TASK ITEM
Among the records below, count the lines where "computer" occurs, and report that total alone.

(AVAILABLE DATA begins)

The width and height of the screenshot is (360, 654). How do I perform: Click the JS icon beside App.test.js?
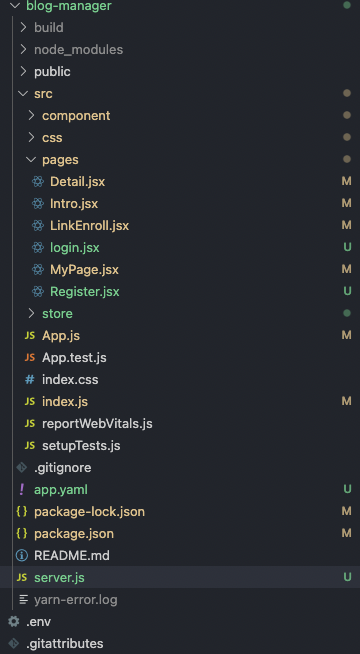[30, 357]
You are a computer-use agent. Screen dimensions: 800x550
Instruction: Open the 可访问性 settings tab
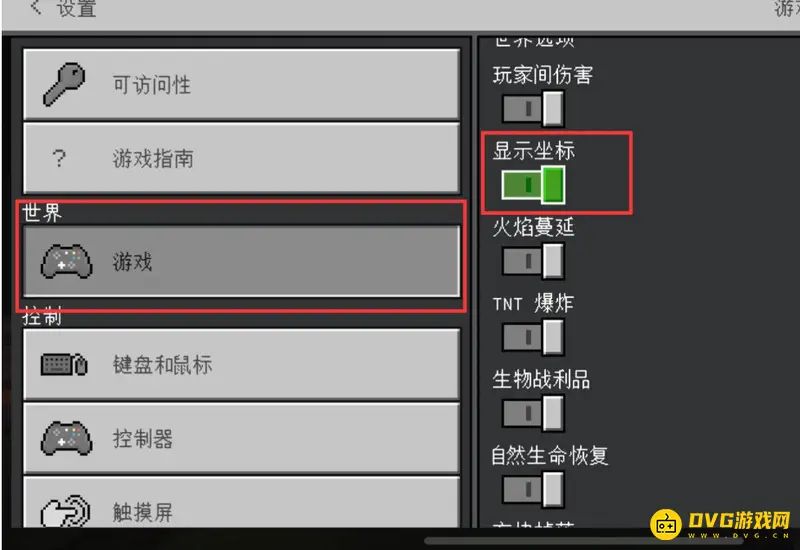tap(241, 85)
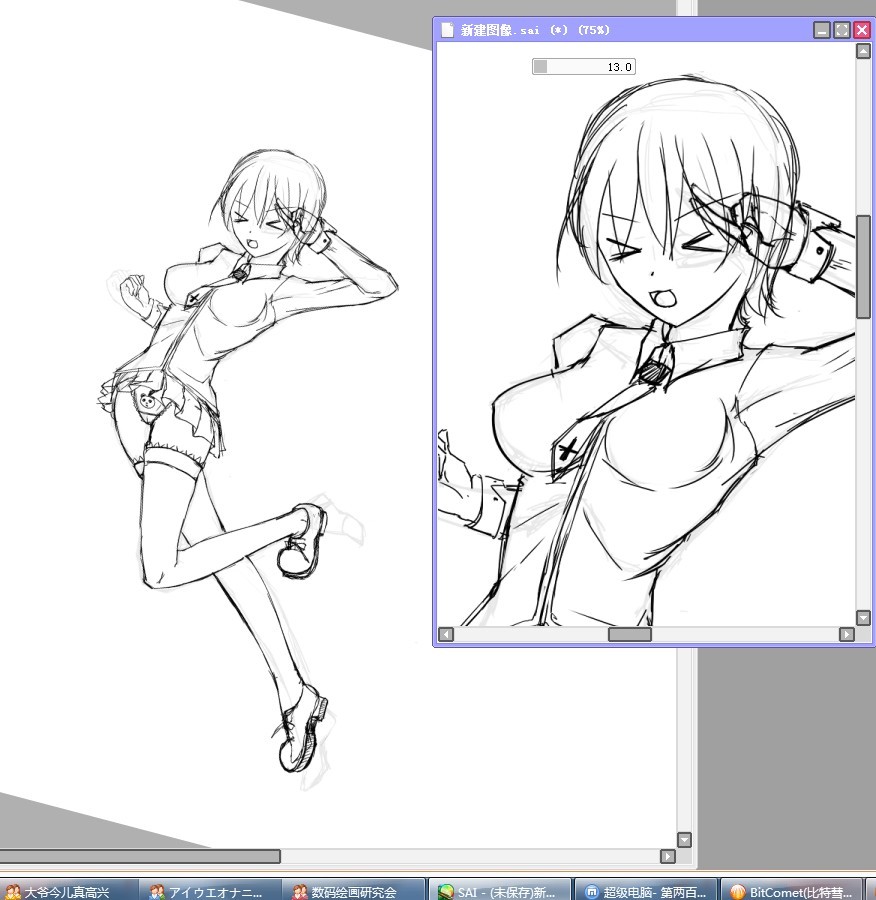
Task: Click the up arrow in reference window scrollbar
Action: coord(863,52)
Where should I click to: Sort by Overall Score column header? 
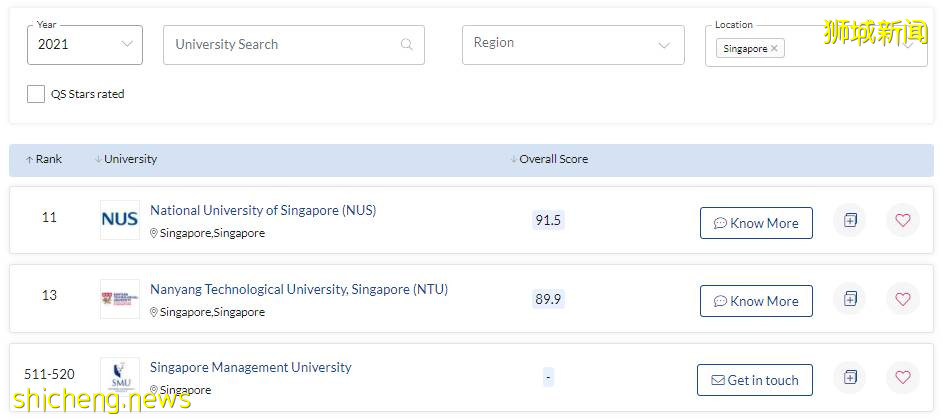pos(551,160)
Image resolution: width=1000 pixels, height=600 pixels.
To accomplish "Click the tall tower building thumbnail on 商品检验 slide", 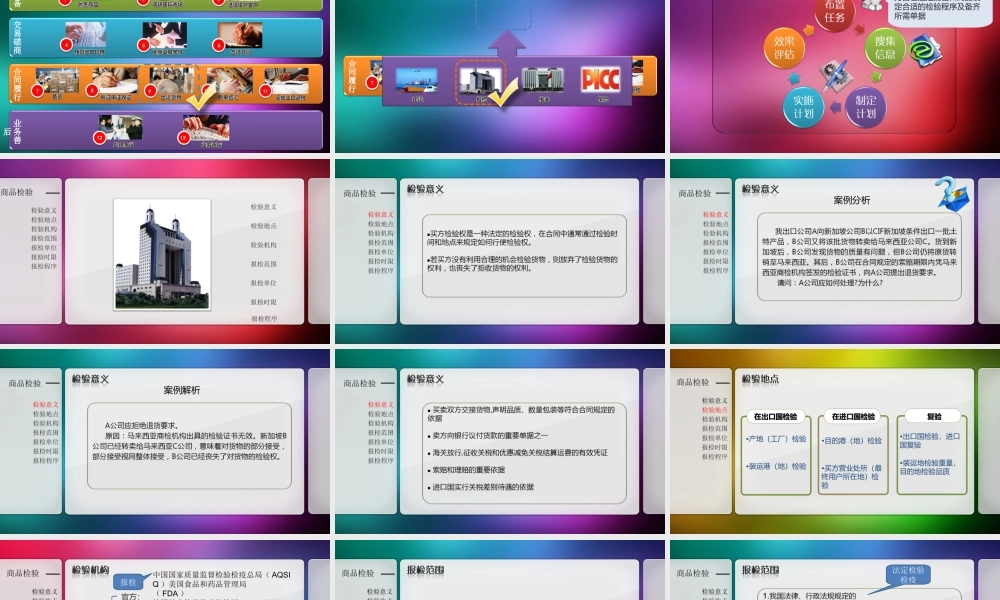I will click(x=162, y=254).
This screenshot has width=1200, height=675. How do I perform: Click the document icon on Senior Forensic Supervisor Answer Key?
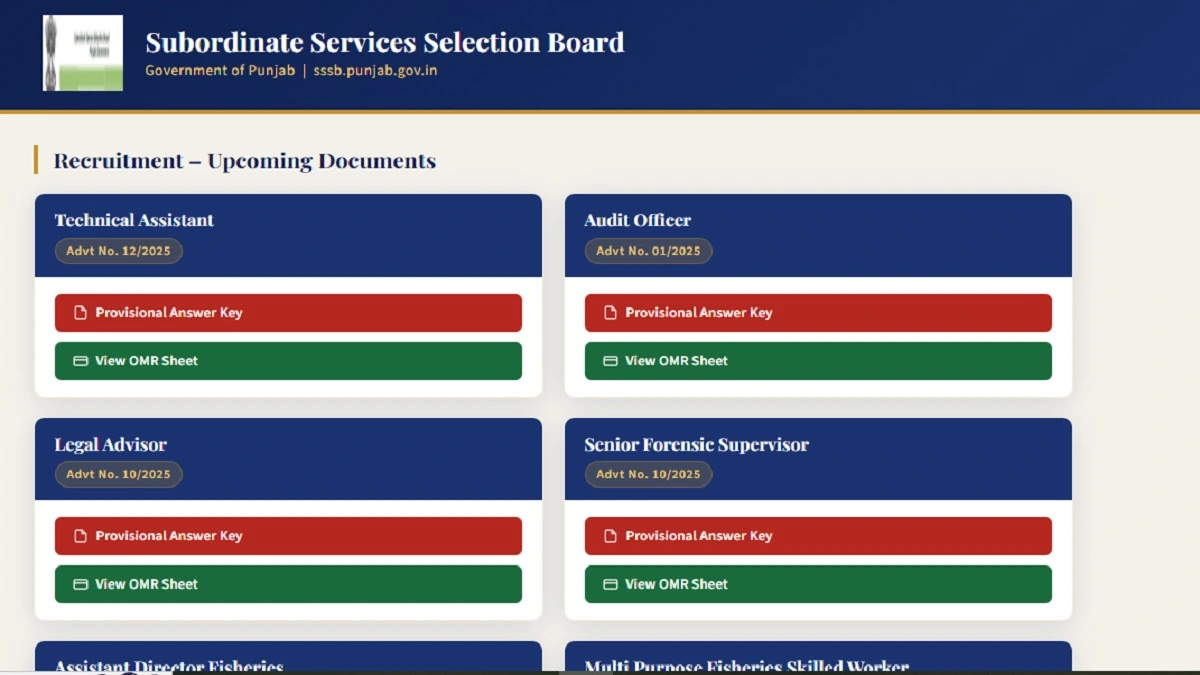click(610, 535)
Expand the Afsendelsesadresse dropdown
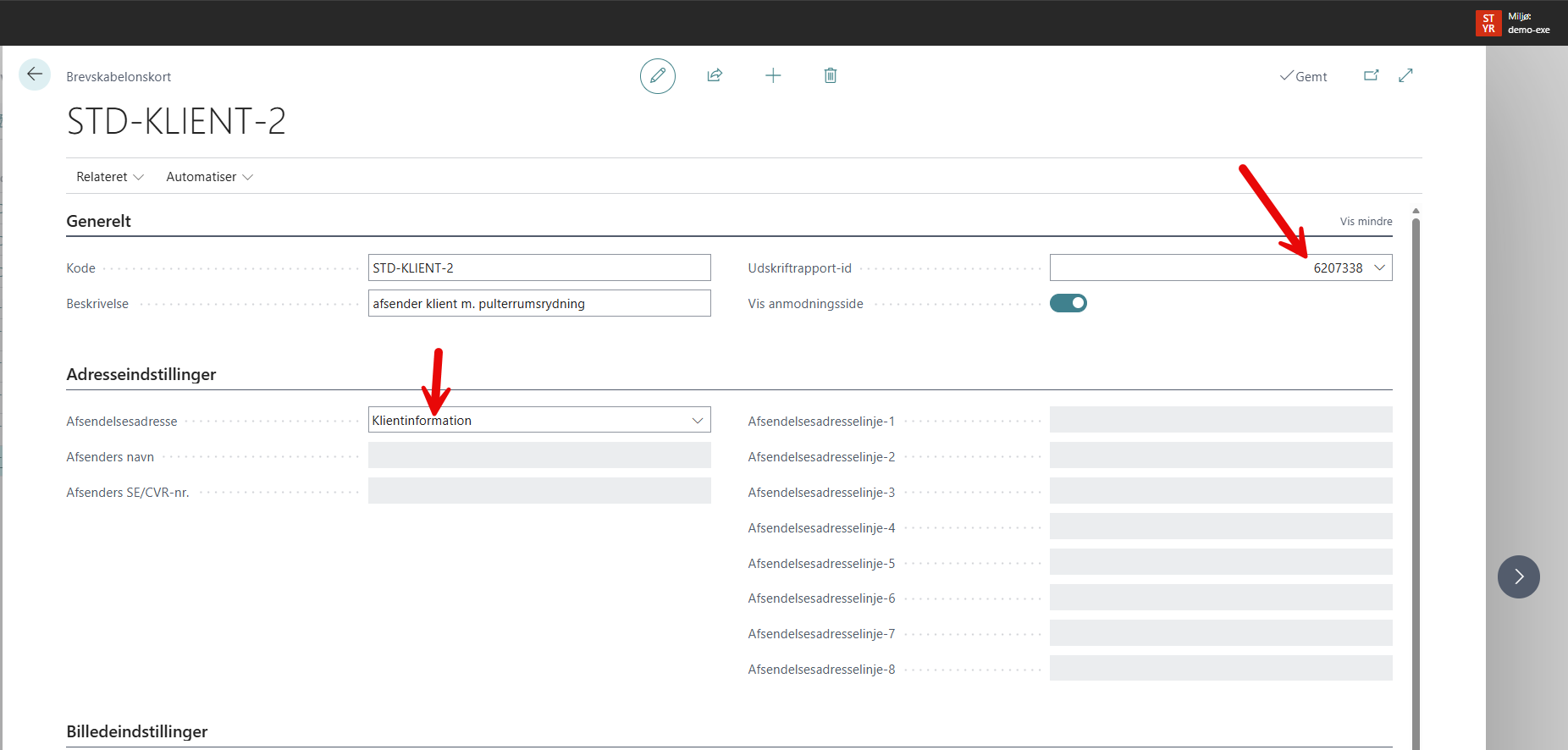1568x750 pixels. tap(698, 421)
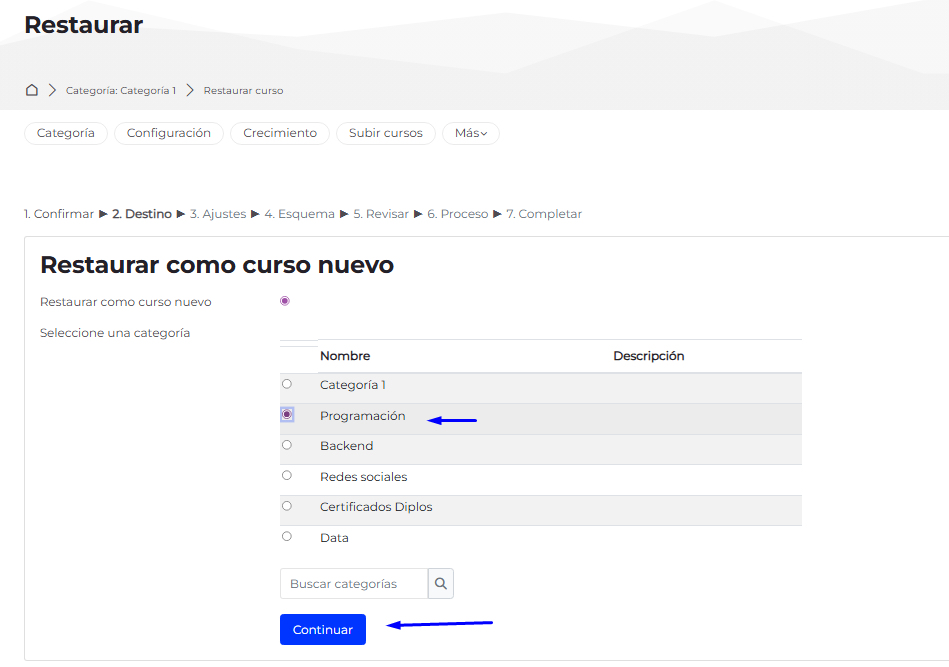Select the Data category radio button
The width and height of the screenshot is (949, 667).
point(287,537)
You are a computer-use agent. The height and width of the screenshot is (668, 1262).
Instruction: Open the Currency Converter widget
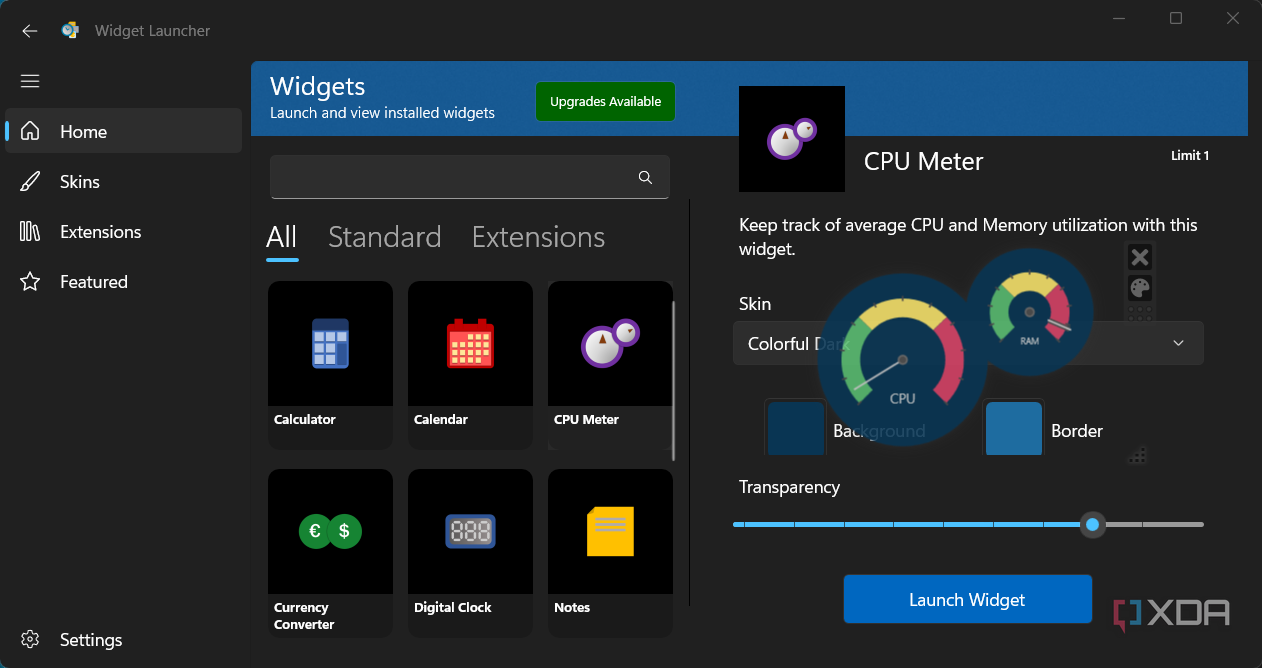(330, 552)
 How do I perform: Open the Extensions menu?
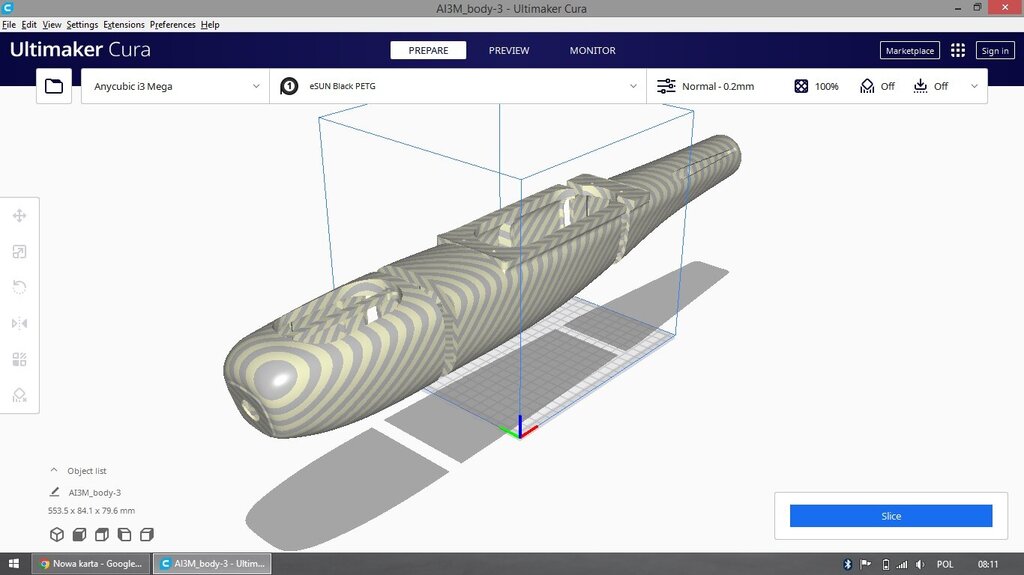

(AVAILABLE DATA ends)

ANSWER SPACE
2